**EXERCISE DETAILS**
Rewrite the listing below as a numbered list, one line per item, with blank lines omitted.

**RECORDS SUPPLIED**
— Begin —

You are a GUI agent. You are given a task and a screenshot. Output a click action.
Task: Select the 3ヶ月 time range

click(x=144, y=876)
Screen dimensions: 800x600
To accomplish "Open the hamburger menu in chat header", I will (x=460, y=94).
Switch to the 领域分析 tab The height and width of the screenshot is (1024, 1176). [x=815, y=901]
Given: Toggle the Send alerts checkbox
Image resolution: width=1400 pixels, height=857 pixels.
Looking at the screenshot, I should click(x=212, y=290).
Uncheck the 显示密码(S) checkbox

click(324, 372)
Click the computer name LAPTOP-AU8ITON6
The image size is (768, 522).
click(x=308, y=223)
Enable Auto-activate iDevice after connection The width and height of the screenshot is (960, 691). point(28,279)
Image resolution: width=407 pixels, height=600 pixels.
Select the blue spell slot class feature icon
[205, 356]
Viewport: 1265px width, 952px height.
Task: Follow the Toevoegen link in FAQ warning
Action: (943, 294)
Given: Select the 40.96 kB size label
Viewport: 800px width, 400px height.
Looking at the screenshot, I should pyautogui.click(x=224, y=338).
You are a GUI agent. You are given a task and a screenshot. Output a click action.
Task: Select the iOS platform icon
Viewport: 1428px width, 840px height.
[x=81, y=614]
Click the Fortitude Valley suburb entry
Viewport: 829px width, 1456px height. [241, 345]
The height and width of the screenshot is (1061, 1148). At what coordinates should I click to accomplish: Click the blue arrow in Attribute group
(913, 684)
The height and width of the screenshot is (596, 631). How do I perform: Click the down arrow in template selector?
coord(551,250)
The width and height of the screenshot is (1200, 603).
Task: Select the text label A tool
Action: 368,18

— End —

**OUTPUT FOR THIS TASK**
1. You are a GUI agent. You are given a task and a screenshot. Output a click action.
2. Task: Select the 3ヶ月 time range
3. click(x=144, y=876)
4. Screen dimensions: 800x600
5. To accomplish "Open the hamburger menu in chat header", I will (x=460, y=94).
6. Switch to the 领域分析 tab The height and width of the screenshot is (1024, 1176). [x=815, y=901]
7. Given: Toggle the Send alerts checkbox
8. Image resolution: width=1400 pixels, height=857 pixels.
9. Looking at the screenshot, I should click(x=212, y=290).
10. Uncheck the 显示密码(S) checkbox
11. click(324, 372)
12. Click the computer name LAPTOP-AU8ITON6
13. The image size is (768, 522).
14. click(x=308, y=223)
15. Enable Auto-activate iDevice after connection The width and height of the screenshot is (960, 691). point(28,279)
16. Image resolution: width=407 pixels, height=600 pixels.
17. Select the blue spell slot class feature icon
18. [205, 356]
19. Viewport: 1265px width, 952px height.
20. Task: Follow the Toevoegen link in FAQ warning
21. Action: (943, 294)
22. Given: Select the 40.96 kB size label
23. Viewport: 800px width, 400px height.
24. Looking at the screenshot, I should pyautogui.click(x=224, y=338).
25. You are a GUI agent. You are given a task and a screenshot. Output a click action.
26. Task: Select the iOS platform icon
27. Viewport: 1428px width, 840px height.
28. [x=81, y=614]
29. Click the Fortitude Valley suburb entry
30. Viewport: 829px width, 1456px height. [241, 345]
31. The height and width of the screenshot is (1061, 1148). At what coordinates should I click to accomplish: Click the blue arrow in Attribute group
32. (913, 684)
33. The height and width of the screenshot is (596, 631). How do I perform: Click the down arrow in template selector?
34. coord(551,250)
35. The width and height of the screenshot is (1200, 603).
36. Task: Select the text label A tool
37. Action: 368,18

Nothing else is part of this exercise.